(Collection entries)
┄┄┄┄┄┄┄┄┄┄┄┄┄┄┄┄┄┄┄┄
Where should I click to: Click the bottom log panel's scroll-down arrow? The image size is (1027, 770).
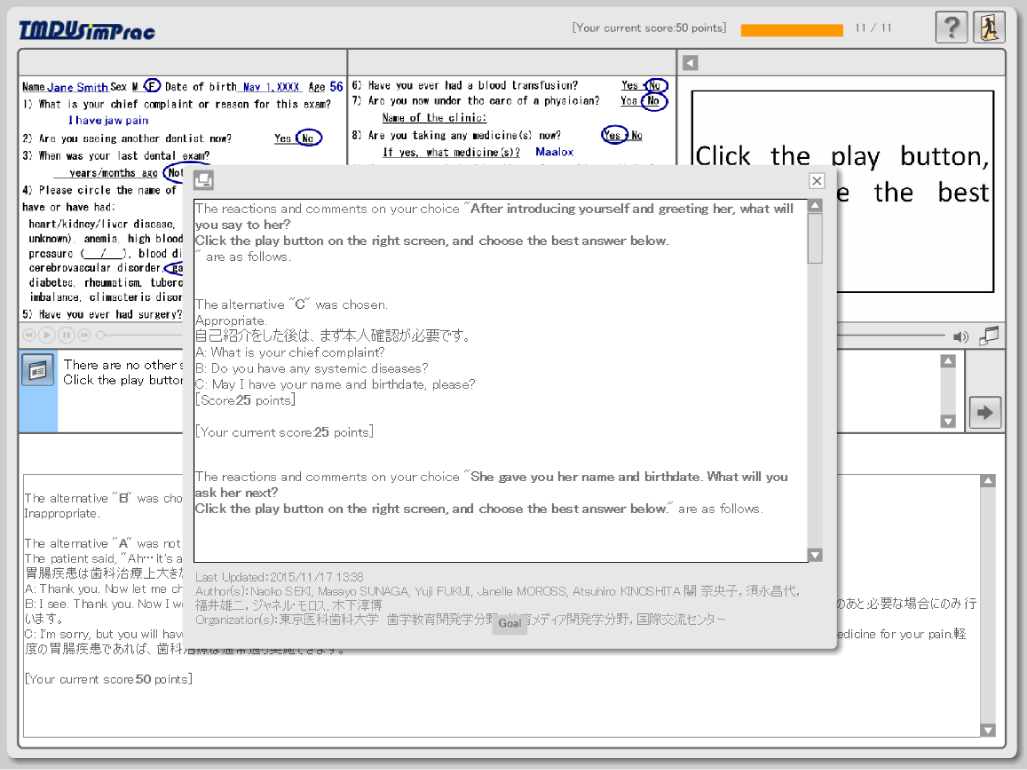[988, 730]
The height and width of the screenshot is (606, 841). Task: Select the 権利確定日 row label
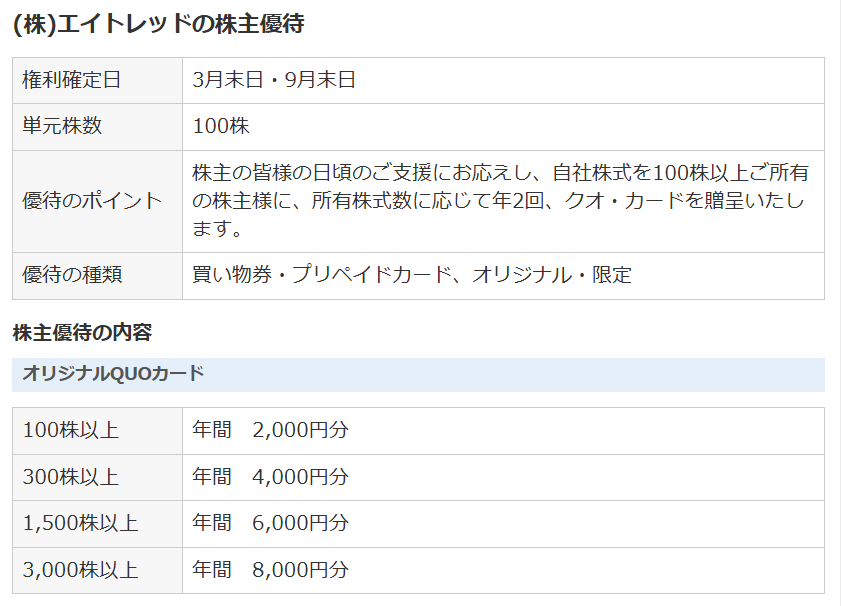(x=71, y=80)
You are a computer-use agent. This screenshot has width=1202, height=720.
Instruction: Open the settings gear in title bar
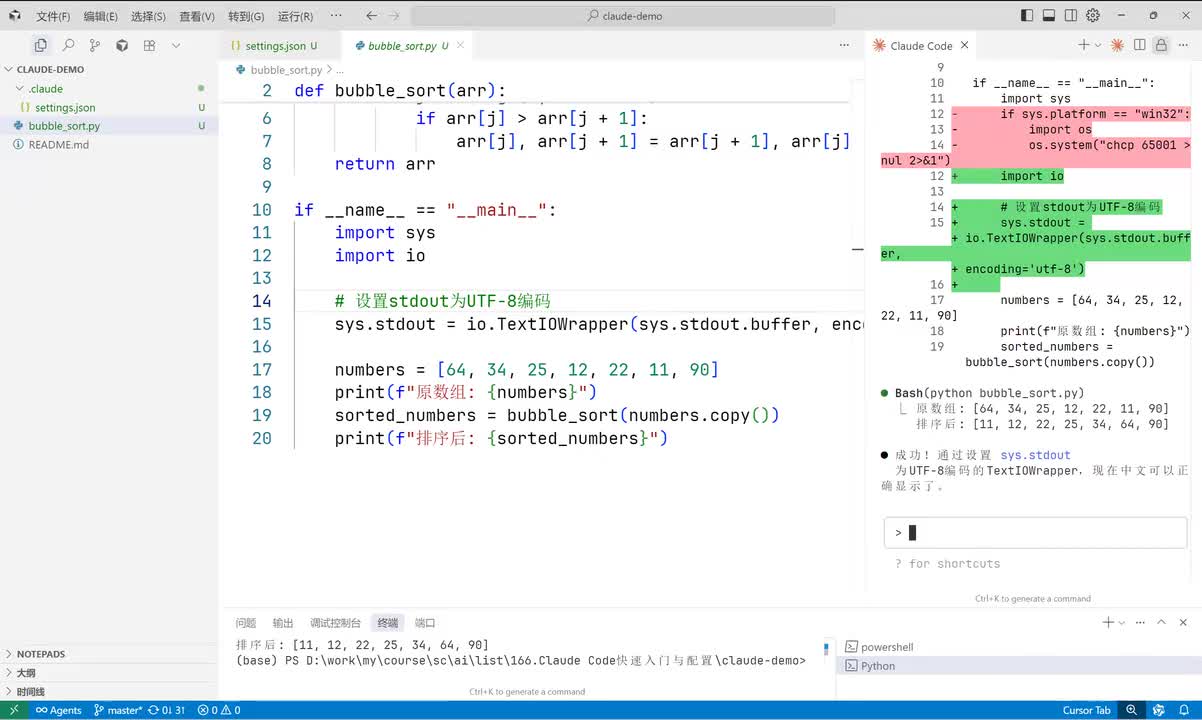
┄┄┄┄┄┄┄┄┄┄┄┄┄┄┄┄┄┄┄┄
What this task involves:
Could you write out every line of the records above again, requests included, adding -15 to each coordinate in the answers and leaving out the pictures?

Written answer:
Where should I click to: Click the bottom log panel's scroll-down arrow? The image size is (1027, 770).
[973, 715]
The height and width of the screenshot is (606, 841). Task: Select the 権利確定日 row label
(x=56, y=65)
You are a computer-use agent. This screenshot has width=1202, height=720.
Instruction: Open the settings gear in title bar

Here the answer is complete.